From Kelli Arena and Jeanne Meserve
CNN Washington

WASHINGTON (CNN) -- The announcement expected Thursday night from President Bush regarding a reorganized office of homeland security does not come as a surprise to many officials within the FBI and intelligence communities, nor among non-government analysts. But a state homeland security official doubts Congress will go along.

FBI officials Thursday told CNN the agency was fully briefed about the president's intentions before word began to come out. One senior FBI official said that since September 11 "it has become clear that there are so many different agencies involved in intelligence gathering in one way or another that there is a need to have it gathered in one place."
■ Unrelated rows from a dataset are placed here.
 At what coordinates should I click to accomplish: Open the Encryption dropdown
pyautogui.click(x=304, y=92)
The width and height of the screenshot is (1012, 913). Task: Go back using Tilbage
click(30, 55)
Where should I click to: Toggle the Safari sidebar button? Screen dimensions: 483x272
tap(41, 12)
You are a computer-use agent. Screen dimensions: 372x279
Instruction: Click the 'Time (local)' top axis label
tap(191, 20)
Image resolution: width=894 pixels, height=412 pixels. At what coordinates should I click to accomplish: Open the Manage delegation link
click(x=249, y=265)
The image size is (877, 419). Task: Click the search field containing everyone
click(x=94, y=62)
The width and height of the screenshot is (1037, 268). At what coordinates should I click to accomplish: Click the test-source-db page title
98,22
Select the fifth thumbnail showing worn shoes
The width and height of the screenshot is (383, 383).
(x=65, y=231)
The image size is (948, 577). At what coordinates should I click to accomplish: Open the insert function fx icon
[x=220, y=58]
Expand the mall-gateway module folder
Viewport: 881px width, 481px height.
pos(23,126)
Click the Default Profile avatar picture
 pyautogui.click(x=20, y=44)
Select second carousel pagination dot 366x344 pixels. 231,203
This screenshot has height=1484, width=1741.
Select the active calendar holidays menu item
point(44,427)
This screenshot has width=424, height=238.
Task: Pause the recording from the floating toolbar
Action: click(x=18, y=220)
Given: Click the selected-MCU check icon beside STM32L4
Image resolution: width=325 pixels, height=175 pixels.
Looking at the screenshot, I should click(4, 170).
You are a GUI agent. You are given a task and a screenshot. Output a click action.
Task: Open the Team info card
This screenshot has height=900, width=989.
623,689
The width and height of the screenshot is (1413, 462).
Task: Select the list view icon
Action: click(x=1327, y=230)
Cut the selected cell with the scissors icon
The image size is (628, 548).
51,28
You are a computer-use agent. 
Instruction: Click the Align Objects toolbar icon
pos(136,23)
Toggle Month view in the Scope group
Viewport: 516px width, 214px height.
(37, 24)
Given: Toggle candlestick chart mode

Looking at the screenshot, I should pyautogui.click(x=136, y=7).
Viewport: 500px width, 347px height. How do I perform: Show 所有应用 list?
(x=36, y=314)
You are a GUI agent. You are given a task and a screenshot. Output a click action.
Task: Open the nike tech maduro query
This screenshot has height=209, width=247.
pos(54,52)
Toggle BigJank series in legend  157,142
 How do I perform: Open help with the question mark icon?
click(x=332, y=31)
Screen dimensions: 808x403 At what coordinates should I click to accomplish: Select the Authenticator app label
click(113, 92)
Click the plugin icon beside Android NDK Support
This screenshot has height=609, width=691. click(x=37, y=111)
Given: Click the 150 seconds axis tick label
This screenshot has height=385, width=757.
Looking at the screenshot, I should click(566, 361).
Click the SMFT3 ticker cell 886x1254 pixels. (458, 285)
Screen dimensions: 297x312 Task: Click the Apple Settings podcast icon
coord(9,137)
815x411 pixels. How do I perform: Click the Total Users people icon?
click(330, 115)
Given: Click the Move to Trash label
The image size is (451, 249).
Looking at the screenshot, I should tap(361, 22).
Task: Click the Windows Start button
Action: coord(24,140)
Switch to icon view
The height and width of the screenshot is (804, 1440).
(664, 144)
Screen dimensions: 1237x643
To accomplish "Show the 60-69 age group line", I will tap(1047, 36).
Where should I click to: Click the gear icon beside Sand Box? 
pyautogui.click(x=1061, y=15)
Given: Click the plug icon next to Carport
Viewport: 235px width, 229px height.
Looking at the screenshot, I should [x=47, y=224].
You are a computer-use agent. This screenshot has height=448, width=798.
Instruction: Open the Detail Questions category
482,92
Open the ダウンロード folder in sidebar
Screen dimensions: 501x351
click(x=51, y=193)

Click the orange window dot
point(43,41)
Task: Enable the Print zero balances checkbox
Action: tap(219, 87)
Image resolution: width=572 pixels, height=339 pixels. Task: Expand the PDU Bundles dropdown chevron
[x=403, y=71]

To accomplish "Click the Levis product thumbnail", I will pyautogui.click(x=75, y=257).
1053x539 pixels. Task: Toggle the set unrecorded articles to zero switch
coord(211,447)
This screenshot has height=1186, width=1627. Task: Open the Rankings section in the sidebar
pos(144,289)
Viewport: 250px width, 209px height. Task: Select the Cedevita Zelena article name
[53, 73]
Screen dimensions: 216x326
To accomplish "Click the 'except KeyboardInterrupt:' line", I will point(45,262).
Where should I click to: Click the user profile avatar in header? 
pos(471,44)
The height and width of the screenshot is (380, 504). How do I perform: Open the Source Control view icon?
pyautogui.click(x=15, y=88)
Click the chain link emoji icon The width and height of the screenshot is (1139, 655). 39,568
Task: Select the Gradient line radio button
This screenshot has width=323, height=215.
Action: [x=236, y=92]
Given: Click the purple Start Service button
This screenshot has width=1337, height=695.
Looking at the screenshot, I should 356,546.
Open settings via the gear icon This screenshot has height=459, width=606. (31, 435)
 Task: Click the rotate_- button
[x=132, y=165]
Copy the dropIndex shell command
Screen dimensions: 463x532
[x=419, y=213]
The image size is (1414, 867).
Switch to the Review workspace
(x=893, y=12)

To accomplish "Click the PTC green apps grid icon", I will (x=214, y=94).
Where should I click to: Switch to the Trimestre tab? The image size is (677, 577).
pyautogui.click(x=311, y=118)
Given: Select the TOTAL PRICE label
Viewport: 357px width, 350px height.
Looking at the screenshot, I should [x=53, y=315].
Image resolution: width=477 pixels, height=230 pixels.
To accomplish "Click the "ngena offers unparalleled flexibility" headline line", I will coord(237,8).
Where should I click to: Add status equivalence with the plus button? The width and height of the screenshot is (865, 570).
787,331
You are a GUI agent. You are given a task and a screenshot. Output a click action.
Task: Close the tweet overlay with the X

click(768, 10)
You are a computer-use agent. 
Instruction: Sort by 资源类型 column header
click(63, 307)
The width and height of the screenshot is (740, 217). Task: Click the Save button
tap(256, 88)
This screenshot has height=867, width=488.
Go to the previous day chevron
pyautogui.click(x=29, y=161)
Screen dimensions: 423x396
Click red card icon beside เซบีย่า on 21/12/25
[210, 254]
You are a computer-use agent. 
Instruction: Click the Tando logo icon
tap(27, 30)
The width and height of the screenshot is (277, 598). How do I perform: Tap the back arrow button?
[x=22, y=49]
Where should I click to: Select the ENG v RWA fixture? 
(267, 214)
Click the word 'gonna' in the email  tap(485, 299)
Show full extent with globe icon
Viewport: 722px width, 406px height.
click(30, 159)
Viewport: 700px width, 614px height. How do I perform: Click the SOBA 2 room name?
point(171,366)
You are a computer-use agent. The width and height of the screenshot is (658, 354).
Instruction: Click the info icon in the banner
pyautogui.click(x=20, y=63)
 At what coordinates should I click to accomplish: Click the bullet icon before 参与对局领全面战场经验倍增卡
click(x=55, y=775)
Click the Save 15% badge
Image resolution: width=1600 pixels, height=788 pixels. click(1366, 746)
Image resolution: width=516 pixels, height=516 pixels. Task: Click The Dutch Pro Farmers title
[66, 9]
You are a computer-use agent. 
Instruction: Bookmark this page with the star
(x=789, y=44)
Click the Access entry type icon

This source was positive about the concept of a free-standing department, saying "it sounds right that it would not be the CIA or FBI, but an outside agency" coordinating a broad range of domestic security efforts.

Some officials within the intelligence community expressed curiosity about how such an agency would work. One summed it up as good in theory, perhaps difficult in practice. Another suggested the challenge would be to change the long-established culture among intelligence philosophies.

Intelligence experts outside the government said the change is common sense. One analyst told CNN Homeland Security Office Director Tom Ridge's job "looked, felt and smelled like a Cabinet position, so finally the Bush administration has decided to call it what it is," at a time Congress has been pushing for oversight of such an agency with broad law enforcement functioning.

But a state homeland security official doubted that lawmakers will approve the Bush proposal. This official Thursday told CNN it "sounds great but it's dead on arrival on Capitol Hill. ... They will never go for this."

Expressing skepticism that lawmakers would be willing to forgo what he called "committee stovepiping that lets them barrel-out pork" to their districts, this official called the White House proposal a clever maneuver to divert attention from the hearings into intelligence failures surrounding September 11.